Introduction

Hip fractures are a life-changing event especially in older people and are associated with a high risk of mortality. According to latest epidemiologic data, related health loss expressed as disease adjusted life years (DALY) is expected to double from 2020 to 2040 [6]. At worst, an independent and mobile person becomes completely dependent on external help after suffering a hip fracture [28]. This is explained by the complexity of these patients: age-related physiological changes and various comorbidities like sarcopenia, visual impairment or cardiovascular diseases aggravate a return to the prefracture status of mobility and independency in activities of daily living (ADL).

Different forms of orthogeriatric treatment were implemented over the last years to address these special needs and to improve outcome of elderly trauma patients [21]. One main treatment goal of this interdisciplinary approach is early mobilisation with full weight-bearing after surgery, as immobilisation leads to complications like pneumonia, urinary tract infections or muscle atrophy associated with an increased mortality [1, 8, 18].

To assess individuals’ status of mobility and activities of daily living, various scores like Parker Mobility Score or Barthel Index are approved for a long time [16, 20]. Although these scores are frequently used, they only represent subjective tests and are dependent on the cooperation of the patient.

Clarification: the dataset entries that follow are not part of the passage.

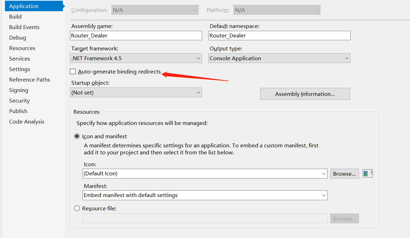
Task: Enable Auto-generate binding redirects checkbox
Action: pos(73,72)
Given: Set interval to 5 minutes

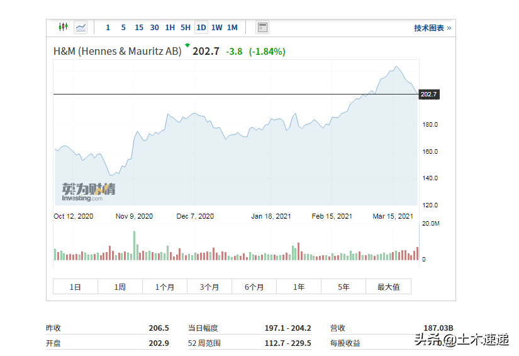Looking at the screenshot, I should 123,28.
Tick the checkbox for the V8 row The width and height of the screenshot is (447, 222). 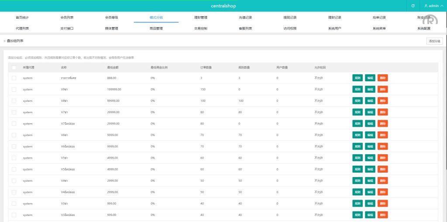[x=14, y=101]
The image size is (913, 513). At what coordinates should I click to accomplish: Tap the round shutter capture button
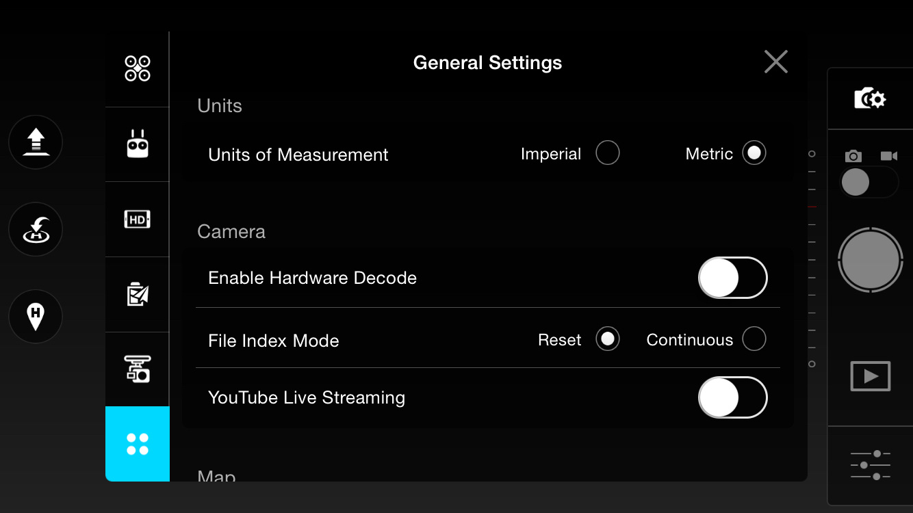coord(871,261)
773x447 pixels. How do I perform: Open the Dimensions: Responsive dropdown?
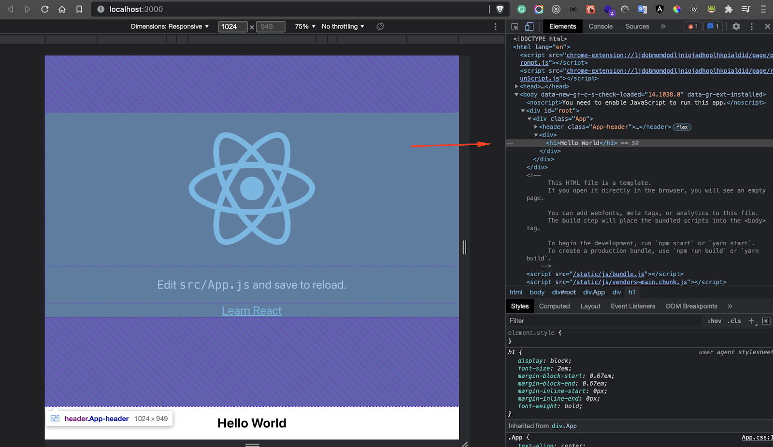point(170,27)
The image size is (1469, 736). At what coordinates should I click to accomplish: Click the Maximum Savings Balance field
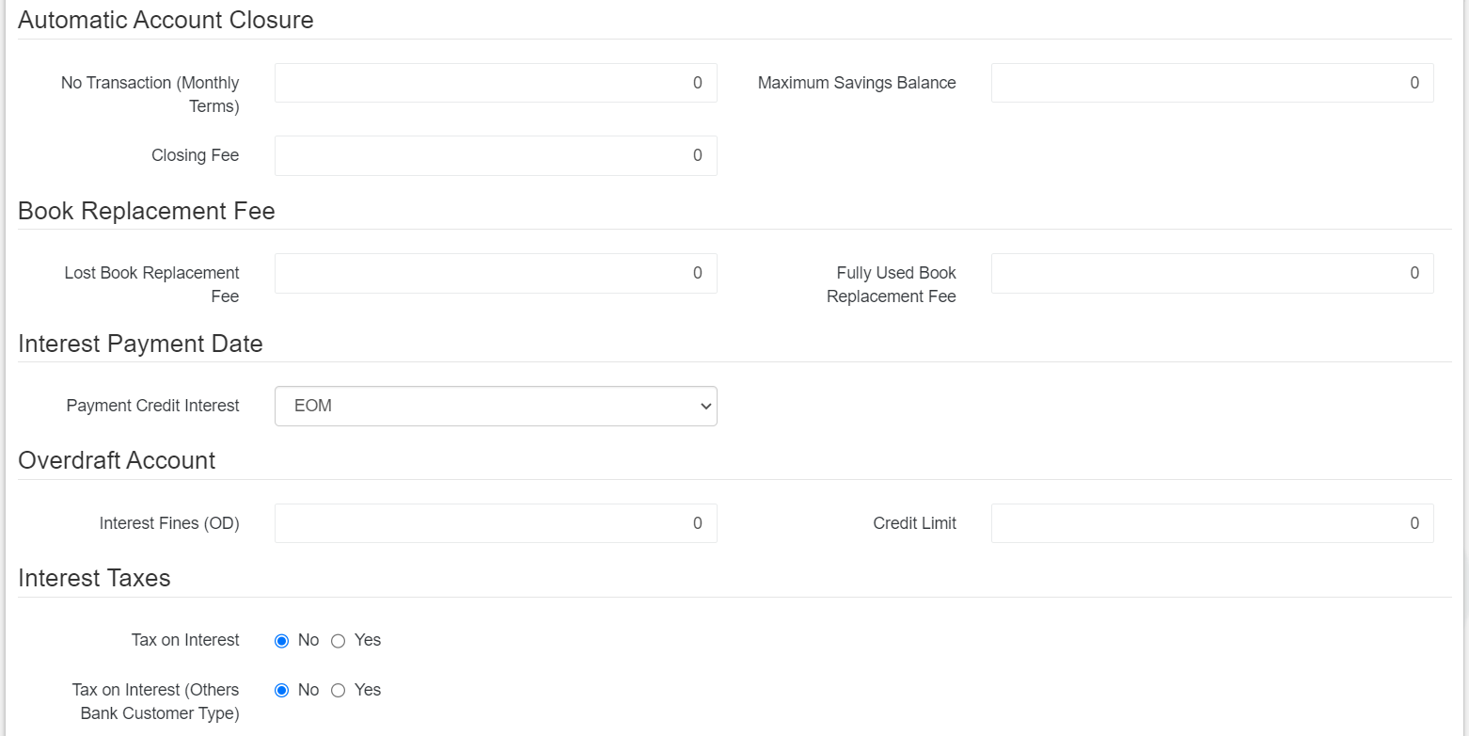(1211, 83)
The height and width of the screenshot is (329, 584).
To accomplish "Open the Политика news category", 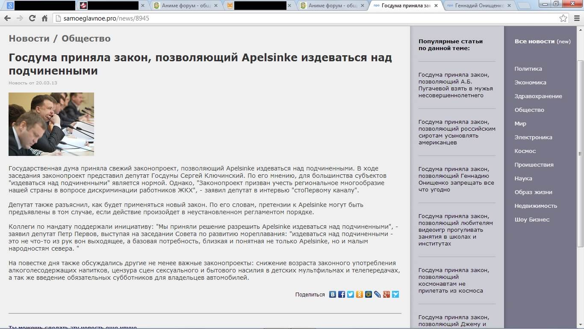I will 528,69.
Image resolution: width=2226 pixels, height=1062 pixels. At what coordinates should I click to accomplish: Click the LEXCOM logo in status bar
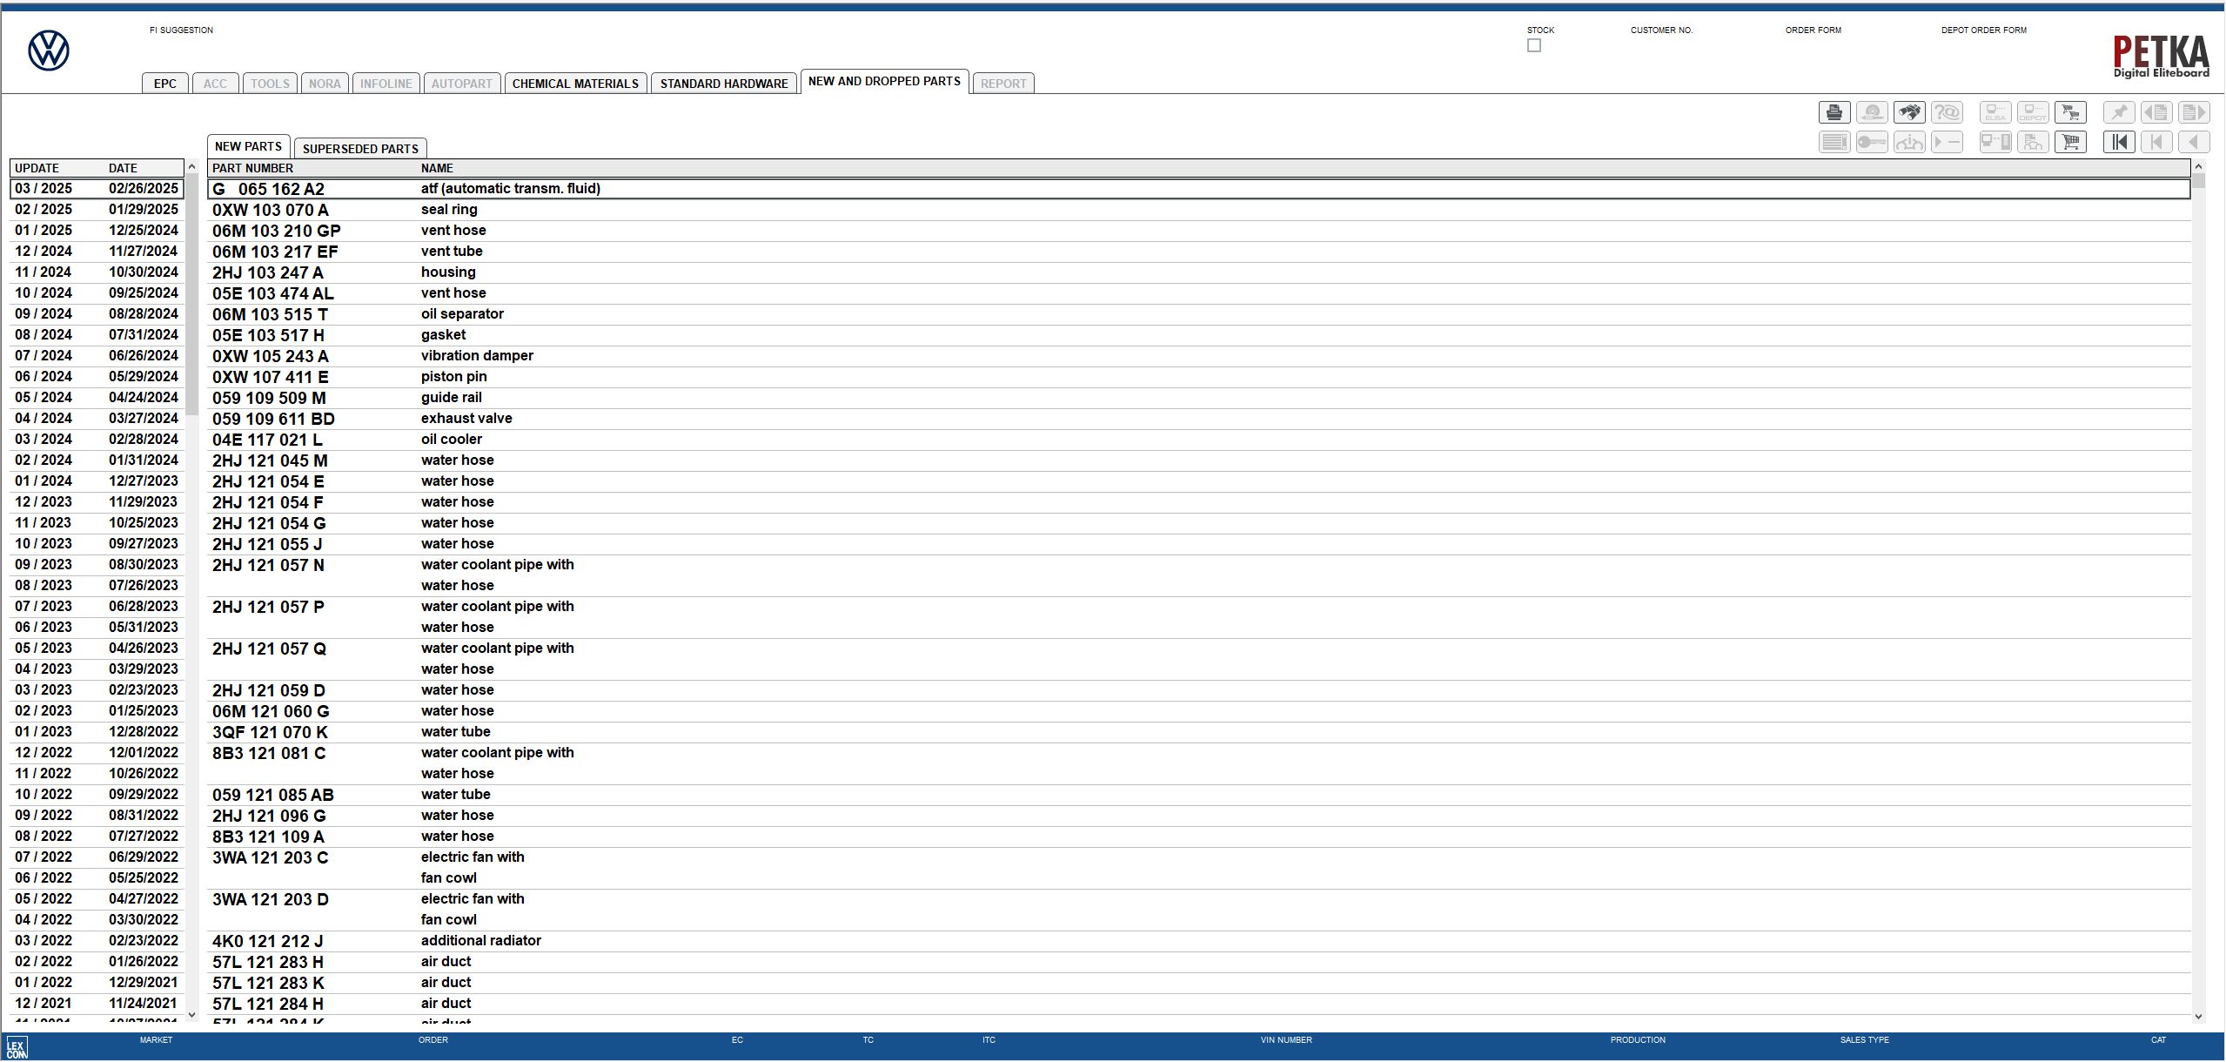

Especially with regard to physical activity, various studies indicate that there are discrepancies between questionnaires and objective measurements of physical activity and patients significantly overestimated their daily activities [12, 26]. To address the needs of elderly hip fracture patients sufficiently, objective parameters for evaluation of individual mobility and mobilisation are essential. Real-time assessment of weight-bearing on the affected limb with insole force sensors has proven to be a feasible approach and provides objective data as well as a biofeedback. Braun et al. could demonstrate, using these sensors, that adherence to weight-bearing instructions in elderly trauma patients is low [2]. Although full weight-bearing is generally the aim after hip fracture surgery in these patients, some fracture patterns require modification of weight-bearing instructions. Thus, early identification of patients at risk to follow weight-bearing instructions would be desirable, as it might change the choice of treatment.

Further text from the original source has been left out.